[WORKING DATA Boundary: Start]
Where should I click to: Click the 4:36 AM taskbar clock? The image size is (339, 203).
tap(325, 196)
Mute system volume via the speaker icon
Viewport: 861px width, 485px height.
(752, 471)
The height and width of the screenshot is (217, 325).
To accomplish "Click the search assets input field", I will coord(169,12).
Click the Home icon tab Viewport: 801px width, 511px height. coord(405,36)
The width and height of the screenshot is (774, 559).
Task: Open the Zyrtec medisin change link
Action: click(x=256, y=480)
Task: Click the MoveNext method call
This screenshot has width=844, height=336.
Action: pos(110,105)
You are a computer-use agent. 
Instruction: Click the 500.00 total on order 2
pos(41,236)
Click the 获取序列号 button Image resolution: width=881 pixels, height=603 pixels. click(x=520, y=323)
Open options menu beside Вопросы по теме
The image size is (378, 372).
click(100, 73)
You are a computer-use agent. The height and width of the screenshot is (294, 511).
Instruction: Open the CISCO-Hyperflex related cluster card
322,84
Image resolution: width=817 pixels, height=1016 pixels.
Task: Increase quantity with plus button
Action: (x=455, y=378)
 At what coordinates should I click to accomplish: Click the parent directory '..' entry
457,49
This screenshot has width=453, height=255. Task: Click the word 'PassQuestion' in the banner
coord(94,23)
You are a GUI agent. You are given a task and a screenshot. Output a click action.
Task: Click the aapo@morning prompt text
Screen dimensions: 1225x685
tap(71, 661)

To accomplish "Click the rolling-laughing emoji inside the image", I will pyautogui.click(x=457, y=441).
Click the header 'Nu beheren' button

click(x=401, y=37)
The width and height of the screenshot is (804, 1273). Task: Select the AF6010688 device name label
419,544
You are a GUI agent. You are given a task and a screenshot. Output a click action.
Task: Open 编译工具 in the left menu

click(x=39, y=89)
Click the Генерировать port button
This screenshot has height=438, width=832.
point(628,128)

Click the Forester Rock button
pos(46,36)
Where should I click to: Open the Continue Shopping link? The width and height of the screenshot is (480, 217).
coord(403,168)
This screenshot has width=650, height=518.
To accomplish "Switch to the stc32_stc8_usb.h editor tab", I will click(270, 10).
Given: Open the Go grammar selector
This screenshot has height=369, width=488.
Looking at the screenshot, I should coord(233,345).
[WORKING DATA Boundary: End]
The lines you need are those holding the word "agent"; copy each of them from the material above.

You are a computer-use agent. 
You are a computer-use agent. The height and width of the screenshot is (294, 511).
You are a GUI agent. You are given a task and a screenshot. Output a click action.
You are a GUI agent. You are given a task and a screenshot. Output a click action.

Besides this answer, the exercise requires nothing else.